Once stabilized, the patient was started on the standard quadruple therapy recommended for reduced ejection fraction. Cardiac magnetic resonance imaging showed a left ventricular end-diastolic diameter of 62mm and an ejection fraction of 29%, but no other findings of interest. No myocardial uptake was observed in the gadolinium-enhanced images, and T2-weighted sequences revealed no increase in the intramyocardial signal. Coronary artery disease and an autoimmune or neoplastic etiology were also ruled out. The patient was diagnosed with DCM, and he was referred to the heart failure unit at our hospital.

During outpatient follow-up, neurohormonal treatment for reduced ejection fraction was titrated to the maximum doses. There were no clinical events during follow-up, and all chemistry and cardiac imaging results had returned to normal. Three months after hospital discharge, natriuretic peptides were <50pg/mL and kidney function was also now normal. Cardiac magnetic resonance imaging at 12months showed left ventricular geometry normalization with no development of myocardial fibrosis. Subsequent genetic testing was negative for pathogenic variants linked to DCM. Once the most common causes of DCM were ruled out, a targeted medical history found that the patient had been drinking 4 cans of EDs daily for the past 3 years, but had stopped completely after the clinical episode described. His average intake of EDs accounted for around 320mg of caffeine and 4g of taurine, along with other ingredients, such as ginseng and L-carnitine. The abnormal results described rapidly returned to normal once this cardiotoxic cause was corrected, and any DCM symptoms were ultimately attributed to an excess intake of EDs in recent years once the Naranjo algorithm was applied.6

Cardiotoxicity-induced DCM is most commonly known to be associated with alcohol and chemotherapy. However, to date, EDs have not been considered a possible cause of DCM, even though they contain various ingredients with a synergistic effect likely to destabilize cardiovascular homeostasis.

The cardiovascular effects of caffeine are not well established. However, the hemodynamic effects and clinical events related to excess caffeine intake have been described.1 A daily caffeine intake above 250mg can increase plasma catecholamine levels and lead to greater chronotropism, inotropism, and left ventricular afterload by elevating systemic vascular resistances, due to increased intracellular cyclic adenosine monophosphate.2 Taurine is also present in EDs, and a positive inotropic effect has been reported.
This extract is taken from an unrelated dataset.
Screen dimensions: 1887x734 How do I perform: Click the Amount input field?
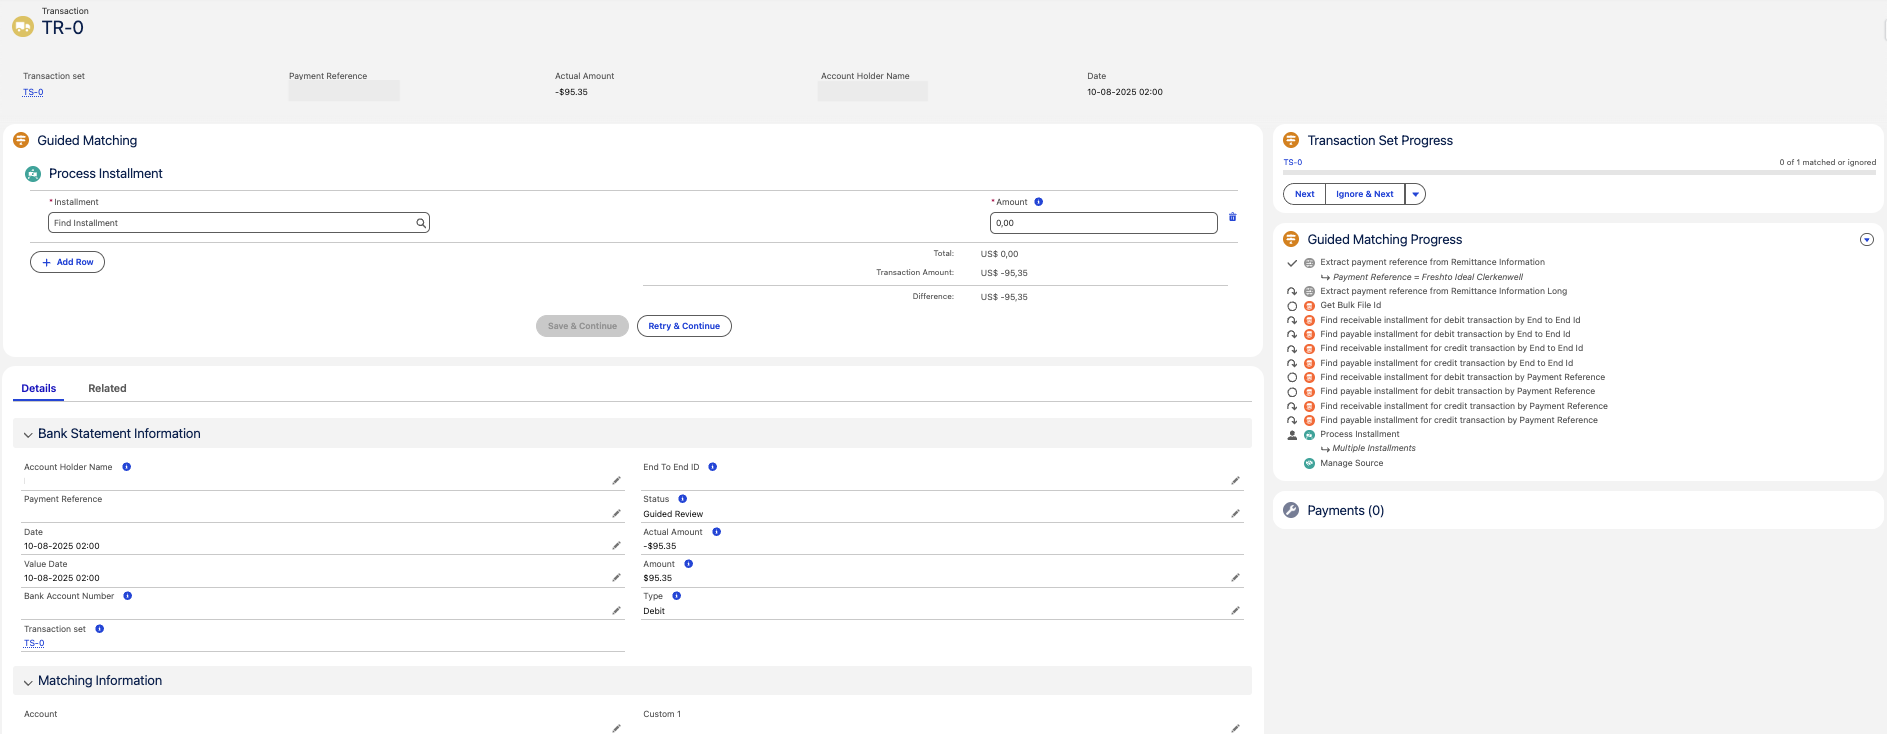(1103, 223)
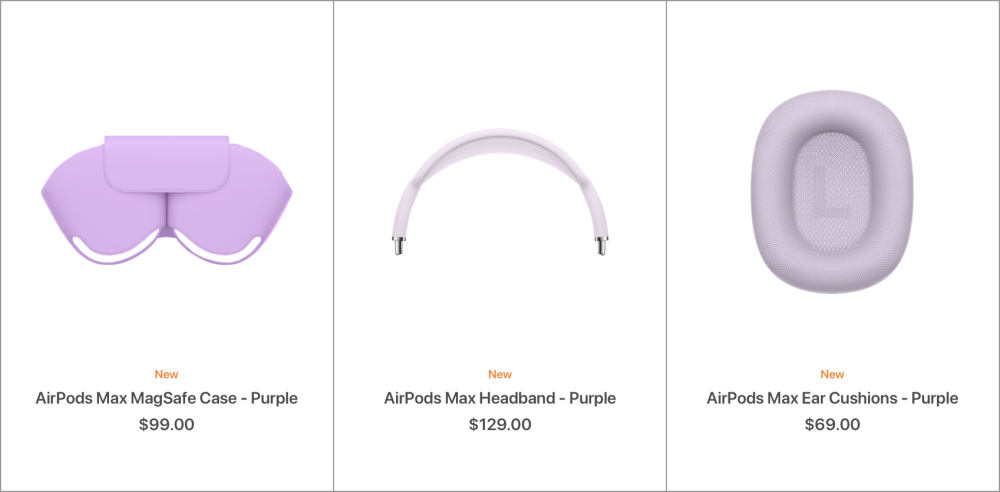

Guarana-containing EDs can heighten the effects described because this substance contains xanthine alkaloids which have even higher amounts of caffeine than coffee.5 Stress cardiomyopathy has been related to high plasma catecholamine concentrations, whether sudden or chronic, and may have the same pathophysiologic basis as DCM associated with excessive ED consumption, but still requires research.4

We report on the first case of DCM in Spain possibly associated with the ED consumption and describe the clinical characteristics of previously published episodes. In view of this patient profile, our letter seeks to prevent ED-related cardiovascular events, particularly among the younger population, known to be more likely to consume EDs and experience this kind of cardiovascular event. We also recommend that a medical history aimed at detecting substance abuse in a young patient with DCM also consider EDs as a potential underlying cause. The toxic threshold and the various clinical implications of each ingredient remain to be determined, and the individual or genetic susceptibility should be assessed in each subject.